--- Provided material ---
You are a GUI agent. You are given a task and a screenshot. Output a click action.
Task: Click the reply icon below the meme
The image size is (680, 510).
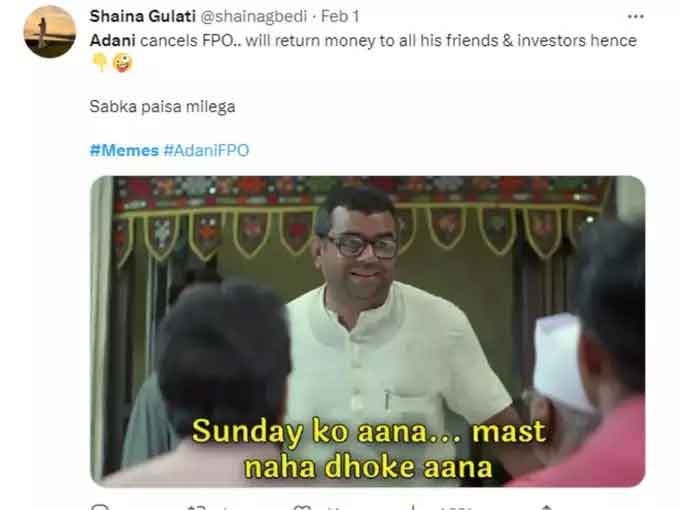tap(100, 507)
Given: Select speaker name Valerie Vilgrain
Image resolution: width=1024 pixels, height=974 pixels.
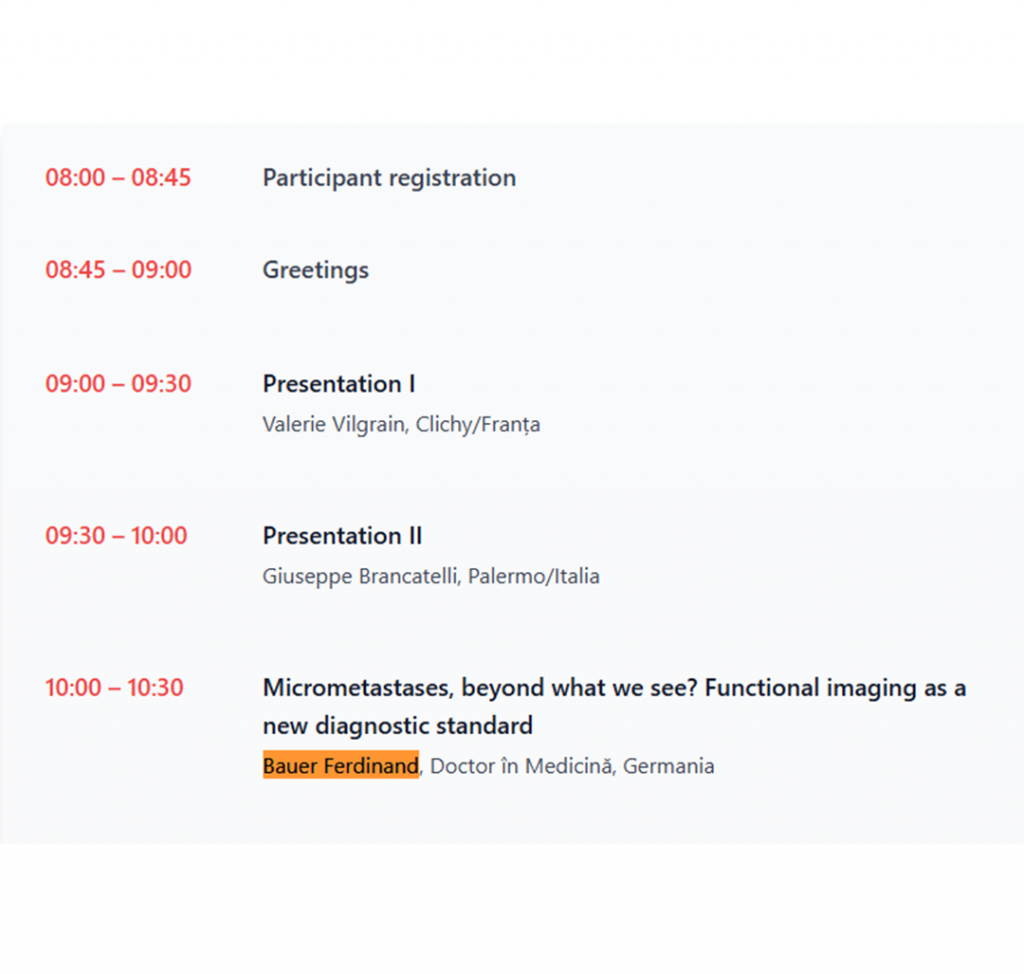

==

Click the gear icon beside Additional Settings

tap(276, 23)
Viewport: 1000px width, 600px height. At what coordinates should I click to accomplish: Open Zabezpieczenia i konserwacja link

--- What is being asked ---
Copy out the data, starting at the line containing "Click the gear" and ending after the line containing "Viewport: 1000px width, 600px".

--- Exercise result ---
Click the gear icon beside Additional Settings

tap(276, 23)
Viewport: 1000px width, 600px height. At what coordinates should I click to accomplish: Open Zabezpieczenia i konserwacja link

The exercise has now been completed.